▶ _Work to be completed_:
Copy every line of the listing below character for character.
-- BEGIN --
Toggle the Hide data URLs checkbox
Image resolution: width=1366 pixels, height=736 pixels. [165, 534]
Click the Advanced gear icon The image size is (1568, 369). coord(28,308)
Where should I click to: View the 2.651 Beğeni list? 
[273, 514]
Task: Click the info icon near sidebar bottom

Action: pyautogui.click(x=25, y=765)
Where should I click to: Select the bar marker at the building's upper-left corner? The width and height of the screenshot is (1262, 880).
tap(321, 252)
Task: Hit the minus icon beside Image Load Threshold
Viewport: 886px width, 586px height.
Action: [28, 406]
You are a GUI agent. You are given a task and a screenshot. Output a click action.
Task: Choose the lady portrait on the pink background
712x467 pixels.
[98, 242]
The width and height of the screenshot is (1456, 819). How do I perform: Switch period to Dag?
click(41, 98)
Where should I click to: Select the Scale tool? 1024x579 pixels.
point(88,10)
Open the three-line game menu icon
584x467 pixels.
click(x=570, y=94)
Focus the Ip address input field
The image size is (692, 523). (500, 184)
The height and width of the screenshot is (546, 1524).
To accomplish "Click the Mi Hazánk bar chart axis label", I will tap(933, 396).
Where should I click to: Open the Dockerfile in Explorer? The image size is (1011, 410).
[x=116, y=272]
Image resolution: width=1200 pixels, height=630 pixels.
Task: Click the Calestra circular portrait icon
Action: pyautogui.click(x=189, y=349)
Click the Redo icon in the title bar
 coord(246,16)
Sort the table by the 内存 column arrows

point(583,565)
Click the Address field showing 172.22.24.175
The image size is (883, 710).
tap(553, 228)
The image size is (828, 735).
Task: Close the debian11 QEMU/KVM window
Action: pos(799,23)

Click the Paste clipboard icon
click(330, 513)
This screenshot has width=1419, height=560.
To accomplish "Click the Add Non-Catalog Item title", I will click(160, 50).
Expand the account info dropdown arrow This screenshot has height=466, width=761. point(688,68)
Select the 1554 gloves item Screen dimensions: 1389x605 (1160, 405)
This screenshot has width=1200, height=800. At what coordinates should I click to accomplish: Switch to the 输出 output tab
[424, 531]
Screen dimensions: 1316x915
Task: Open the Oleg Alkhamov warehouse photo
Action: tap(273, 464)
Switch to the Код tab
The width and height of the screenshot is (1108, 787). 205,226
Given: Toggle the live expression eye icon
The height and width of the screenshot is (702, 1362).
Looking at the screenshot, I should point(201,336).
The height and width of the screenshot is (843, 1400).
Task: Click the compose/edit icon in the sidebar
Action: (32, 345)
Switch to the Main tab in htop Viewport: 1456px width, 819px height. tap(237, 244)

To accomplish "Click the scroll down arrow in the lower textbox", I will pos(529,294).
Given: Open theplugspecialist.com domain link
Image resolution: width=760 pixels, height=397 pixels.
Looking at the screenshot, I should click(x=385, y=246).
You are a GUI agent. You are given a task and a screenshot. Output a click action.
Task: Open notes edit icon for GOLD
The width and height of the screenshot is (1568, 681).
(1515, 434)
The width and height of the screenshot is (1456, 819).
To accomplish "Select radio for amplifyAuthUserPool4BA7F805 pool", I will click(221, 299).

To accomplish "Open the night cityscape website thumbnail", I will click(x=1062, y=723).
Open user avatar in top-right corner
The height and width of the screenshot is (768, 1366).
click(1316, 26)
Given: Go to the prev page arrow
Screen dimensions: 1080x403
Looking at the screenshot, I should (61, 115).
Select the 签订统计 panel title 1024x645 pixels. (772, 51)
-- END --
▶ _Response to this exercise_:
Toggle the Hide data URLs checkbox
Image resolution: width=1366 pixels, height=736 pixels. [165, 534]
Click the Advanced gear icon The image size is (1568, 369). coord(28,308)
Where should I click to: View the 2.651 Beğeni list? 
[273, 514]
Task: Click the info icon near sidebar bottom

Action: pyautogui.click(x=25, y=765)
Where should I click to: Select the bar marker at the building's upper-left corner? The width and height of the screenshot is (1262, 880).
tap(321, 252)
Task: Hit the minus icon beside Image Load Threshold
Viewport: 886px width, 586px height.
Action: [28, 406]
You are a GUI agent. You are given a task and a screenshot. Output a click action.
Task: Choose the lady portrait on the pink background
712x467 pixels.
[98, 242]
The width and height of the screenshot is (1456, 819). How do I perform: Switch period to Dag?
click(41, 98)
Where should I click to: Select the Scale tool? 1024x579 pixels.
point(88,10)
Open the three-line game menu icon
584x467 pixels.
click(x=570, y=94)
Focus the Ip address input field
The image size is (692, 523). (500, 184)
The height and width of the screenshot is (546, 1524).
To accomplish "Click the Mi Hazánk bar chart axis label", I will tap(933, 396).
Where should I click to: Open the Dockerfile in Explorer? The image size is (1011, 410).
[x=116, y=272]
Image resolution: width=1200 pixels, height=630 pixels.
Task: Click the Calestra circular portrait icon
Action: pyautogui.click(x=189, y=349)
Click the Redo icon in the title bar
 coord(246,16)
Sort the table by the 内存 column arrows

point(583,565)
Click the Address field showing 172.22.24.175
The image size is (883, 710).
tap(553, 228)
The image size is (828, 735).
Task: Close the debian11 QEMU/KVM window
Action: pos(799,23)

Click the Paste clipboard icon
click(330, 513)
This screenshot has width=1419, height=560.
To accomplish "Click the Add Non-Catalog Item title", I will click(160, 50).
Expand the account info dropdown arrow This screenshot has height=466, width=761. point(688,68)
Select the 1554 gloves item Screen dimensions: 1389x605 (1160, 405)
This screenshot has width=1200, height=800. At what coordinates should I click to accomplish: Switch to the 输出 output tab
[424, 531]
Screen dimensions: 1316x915
Task: Open the Oleg Alkhamov warehouse photo
Action: tap(273, 464)
Switch to the Код tab
The width and height of the screenshot is (1108, 787). 205,226
Given: Toggle the live expression eye icon
The height and width of the screenshot is (702, 1362).
Looking at the screenshot, I should point(201,336).
The height and width of the screenshot is (843, 1400).
Task: Click the compose/edit icon in the sidebar
Action: (32, 345)
Switch to the Main tab in htop Viewport: 1456px width, 819px height. tap(237, 244)

To accomplish "Click the scroll down arrow in the lower textbox", I will pos(529,294).
Given: Open theplugspecialist.com domain link
Image resolution: width=760 pixels, height=397 pixels.
Looking at the screenshot, I should click(x=385, y=246).
You are a GUI agent. You are given a task and a screenshot. Output a click action.
Task: Open notes edit icon for GOLD
The width and height of the screenshot is (1568, 681).
(1515, 434)
The width and height of the screenshot is (1456, 819).
To accomplish "Select radio for amplifyAuthUserPool4BA7F805 pool", I will click(221, 299).

To accomplish "Open the night cityscape website thumbnail", I will click(x=1062, y=723).
Open user avatar in top-right corner
The height and width of the screenshot is (768, 1366).
click(1316, 26)
Given: Go to the prev page arrow
Screen dimensions: 1080x403
Looking at the screenshot, I should (61, 115).
Select the 签订统计 panel title 1024x645 pixels. (772, 51)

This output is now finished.